FCA pushes forward with LTAF investment proposals

The Financial Conduct Authority (FCA) has finalised the rules for its Long-term Asset Fund (LTAF) framework in an effort to encourage greater investment in long-term illiquid assets and generate better returns for pension savers.

The LTAF will be a new FCA-regulated fund that is designed specifically to help investment in assets including venture capital, private equity, private debt, real estate and infrastructure.

It is expected to address the “market failure” of defined contribution (DC) pension schemes not investing in long-term illiquid assets, despite having the investment horizon to do so.

The fund was designed to secure an appropriate degree of protection for consumers, with protections build into the structure that are commensurate with the degree of risk from investing in a fund that is predominantly exposed to illiquid assets.

The FCA acknowledged that these protections cannot remove all investment risk, clarifying however, that it secures an "appropriate level" of consumer protection for investors to whom an LTAF can be marketed or offered as part of a DC pension scheme default strategy.

“The LTAF means that scheme members now have better opportunities to benefit from potential illiquidity premiums of long-term illiquid assets,” it stated.

“By requiring the LTAF’s redemption terms to match the liquidity of the underlying investments, we consider this will help advance our market integrity objective.”

The FCA has also confirmed that it will push ahead with proposed amendments to permitted link rules, including removing the 35 per cent limit for LTAF-linked funds that form part of the default arrangement of a pension scheme.

The amendments are expected to allow more flexibility in the the use of illiquid assets via the LTAF, to enable more flexibility in the construction of DC scheme portfolios while maintaining an adequate level of protection for DC default scheme investors.
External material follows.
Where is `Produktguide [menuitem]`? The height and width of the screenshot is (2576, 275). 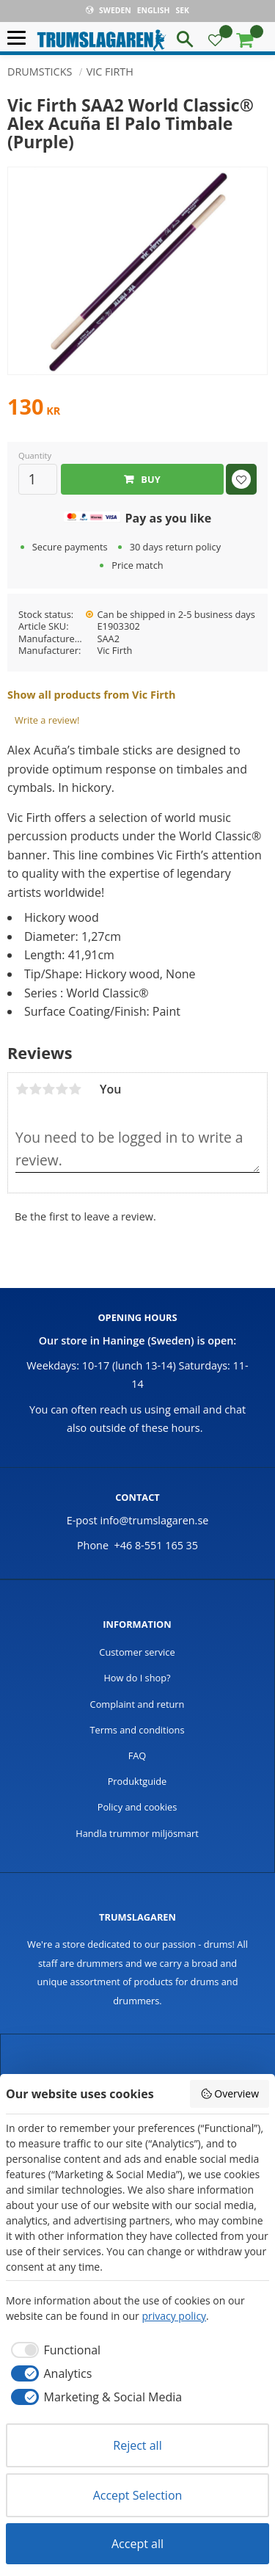
Produktguide [menuitem] is located at coordinates (137, 1781).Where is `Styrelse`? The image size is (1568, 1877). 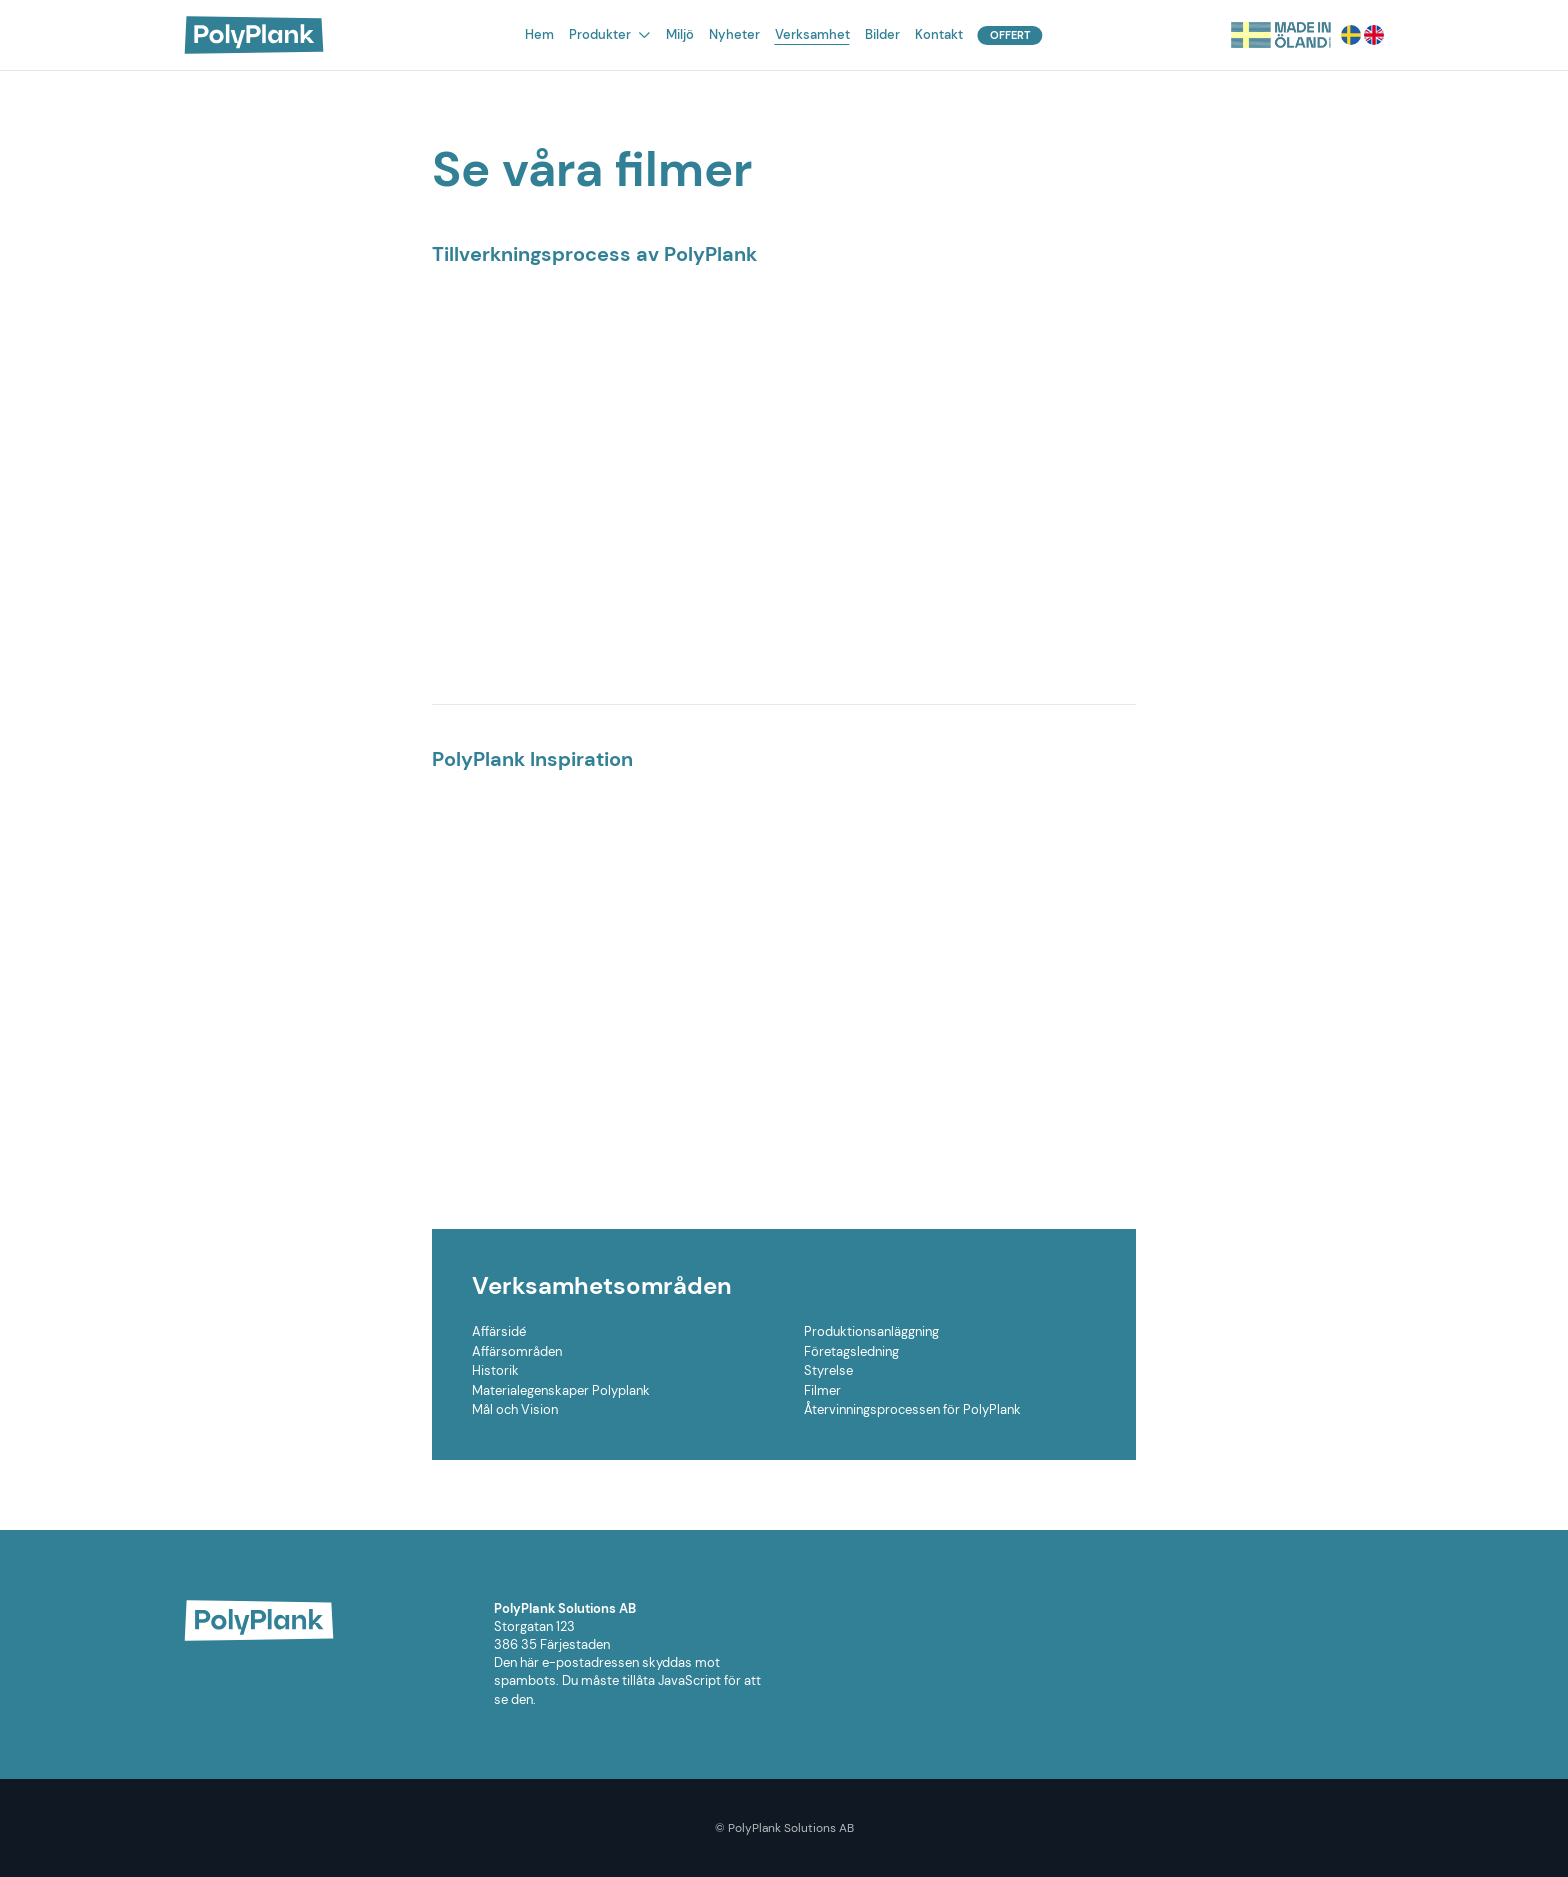 Styrelse is located at coordinates (828, 1370).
Whilst the FCA has confirmed that it will not be adding specific sustainability disclosures to the rules, it clarified that the government's recently announced sustainability disclosure regime is anticipated to apply to LTAFs.

Commenting on the plans, FCA chief executive, Nikhil Rathi, said: "We are supporting fresh collaborative thinking designed to improve the effectiveness of UK markets while protecting standards.

“If this innovative fund structure, created by our rules, is taken up by the asset management industry, it may provide alternative routes to returns for investors, while supporting economic growth and the transition to a low carbon economy."

The FCA also confirmed that whilst the LTAF will be treated as an non-mainstream pooled investment and will initially be marketed to professional investors, such as DC pension schemes, it will be consulting next year on the potential for widening the distribution of the LTAF to certain retail investors, as recently recommended by the Productive Finance Working Group.